THE SLEEP-AT-NIGHT FUND
Today we’re reviving one of our most popular posts.
What keeps real estate investors awake at night?
- Tenant issues
- Bills
- Market Fluctuations, Economic drama, and unexpected expenses
Tenant issues are best addressed with great property management and choosing your properties wisely. Aka: tenant profile matters. This is a huge topic, and not the focus for today.
Regular bills, property management fees and vacancy allowances are best addressed by setting your property up with good cashflow to handle the regular issues that arise. Sounds simple, but most definitely not so much! Cashflow is hard to come by these days. Meanwhile, the cost of everything is skyrocketing like we haven’t seen since the 1980’s!
And what about the wild cards? Those elements that affect your property—but you have far less (if any) control over. Markets will go up and down, that’s all part of the real estate cycle; in other words, property appreciation is never a guarantee.
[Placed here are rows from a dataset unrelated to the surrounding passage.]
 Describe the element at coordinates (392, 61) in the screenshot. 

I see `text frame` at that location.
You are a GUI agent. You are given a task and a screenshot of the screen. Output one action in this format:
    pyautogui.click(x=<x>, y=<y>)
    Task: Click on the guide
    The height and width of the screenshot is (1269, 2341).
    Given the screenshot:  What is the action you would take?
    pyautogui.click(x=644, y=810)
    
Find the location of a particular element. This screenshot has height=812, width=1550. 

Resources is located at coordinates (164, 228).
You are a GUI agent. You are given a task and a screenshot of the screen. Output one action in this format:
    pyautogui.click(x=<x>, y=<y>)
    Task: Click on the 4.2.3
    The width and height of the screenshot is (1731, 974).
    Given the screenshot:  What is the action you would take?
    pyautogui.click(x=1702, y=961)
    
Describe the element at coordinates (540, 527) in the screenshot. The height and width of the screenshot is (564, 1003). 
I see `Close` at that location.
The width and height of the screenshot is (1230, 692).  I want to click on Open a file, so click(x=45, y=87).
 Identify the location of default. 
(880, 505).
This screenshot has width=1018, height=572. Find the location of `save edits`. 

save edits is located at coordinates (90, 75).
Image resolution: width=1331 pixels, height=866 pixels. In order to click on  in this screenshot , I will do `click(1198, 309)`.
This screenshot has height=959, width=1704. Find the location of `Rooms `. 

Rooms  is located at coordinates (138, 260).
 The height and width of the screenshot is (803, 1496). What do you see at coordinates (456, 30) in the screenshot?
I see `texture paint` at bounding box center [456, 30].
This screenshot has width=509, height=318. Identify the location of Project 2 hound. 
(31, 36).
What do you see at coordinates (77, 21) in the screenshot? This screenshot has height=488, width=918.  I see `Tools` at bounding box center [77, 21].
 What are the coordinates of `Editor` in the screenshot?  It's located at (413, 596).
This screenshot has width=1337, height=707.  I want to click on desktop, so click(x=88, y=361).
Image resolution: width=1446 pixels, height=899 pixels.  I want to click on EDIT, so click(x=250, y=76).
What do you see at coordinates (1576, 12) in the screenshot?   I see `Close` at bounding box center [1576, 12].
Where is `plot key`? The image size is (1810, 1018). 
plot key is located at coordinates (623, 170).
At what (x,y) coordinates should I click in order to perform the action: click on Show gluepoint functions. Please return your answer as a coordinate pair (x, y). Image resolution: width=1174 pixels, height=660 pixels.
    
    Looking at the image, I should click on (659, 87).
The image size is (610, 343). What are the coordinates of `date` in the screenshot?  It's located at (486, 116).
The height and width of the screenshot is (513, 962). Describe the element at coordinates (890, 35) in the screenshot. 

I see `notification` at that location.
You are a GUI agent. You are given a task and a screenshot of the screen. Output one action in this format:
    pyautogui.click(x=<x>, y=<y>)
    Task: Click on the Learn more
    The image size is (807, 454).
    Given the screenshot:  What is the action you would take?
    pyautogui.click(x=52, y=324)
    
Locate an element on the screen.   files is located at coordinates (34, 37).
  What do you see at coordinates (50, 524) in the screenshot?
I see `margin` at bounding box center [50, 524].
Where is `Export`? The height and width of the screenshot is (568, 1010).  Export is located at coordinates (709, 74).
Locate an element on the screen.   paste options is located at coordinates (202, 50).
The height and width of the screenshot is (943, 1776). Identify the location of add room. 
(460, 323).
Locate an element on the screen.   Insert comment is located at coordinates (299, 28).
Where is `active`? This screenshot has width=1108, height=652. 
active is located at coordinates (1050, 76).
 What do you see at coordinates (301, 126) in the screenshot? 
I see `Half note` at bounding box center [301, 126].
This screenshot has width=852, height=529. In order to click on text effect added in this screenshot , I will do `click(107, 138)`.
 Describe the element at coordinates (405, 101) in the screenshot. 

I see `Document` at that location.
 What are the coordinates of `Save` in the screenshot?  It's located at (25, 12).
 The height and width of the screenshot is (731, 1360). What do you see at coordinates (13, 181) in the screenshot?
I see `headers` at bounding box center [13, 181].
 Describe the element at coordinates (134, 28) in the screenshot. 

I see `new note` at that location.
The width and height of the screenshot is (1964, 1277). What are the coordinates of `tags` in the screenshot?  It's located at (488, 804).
Also, these days economic drama follows political drama very closely. Interest rates, taxes, and even tenant dispute mediators can all impact our bottom lines. As one investor, you or I can’t possibly be expected to have control over those issues. In addition, unexpected expenses can come up with your property; for example, weather-related damage that your insurance company decides to decline.
But wait—didn’t you invest in real estate for your financial freedom?
One of the best ways to mitigate the rising bills and “wild-cards” is to have a reserve fund, also known as a “sleep-at-night” fund. And yes, it is absolutely best to set it up when you acquire the property! Some people also suggest leaving the first year’s positive cashflow in your bank account to top-up your reserve fund; personally, we love this idea. And some people leave all cashflow with the property until it is sold. Why? Because as the property ages, more things need replacing, and often bigger ticket items: roof, furnace, appliances, ….
So, how much? Every real estate investor is about the numbers, right?! Your bare minimum should be 3 months of expenses: mortgage, taxes, insurance, utilities (even if your tenants pay them, consider the worst-case scenario where the utility bills come back to you). These days, we are hearing more and more people who have 6 months of expenses sitting in their reserve fund. Do you have personal cash reserves that you could draw on if absolutely necessary? Part of your choice is about how much to leave in your “mini-business”=your property, versus how much to leave in your personal liquid assets. There is no one right solution for every investor.
If you’re doing this for your financial freedom, your reserve fund should be that buffer for the unexpected. Most of our investor colleagues are all creating property Proforma’s with a reserve fund. That money isn’t “wasted;” it’s sitting at the ready, and allowing you a good night’s sleep!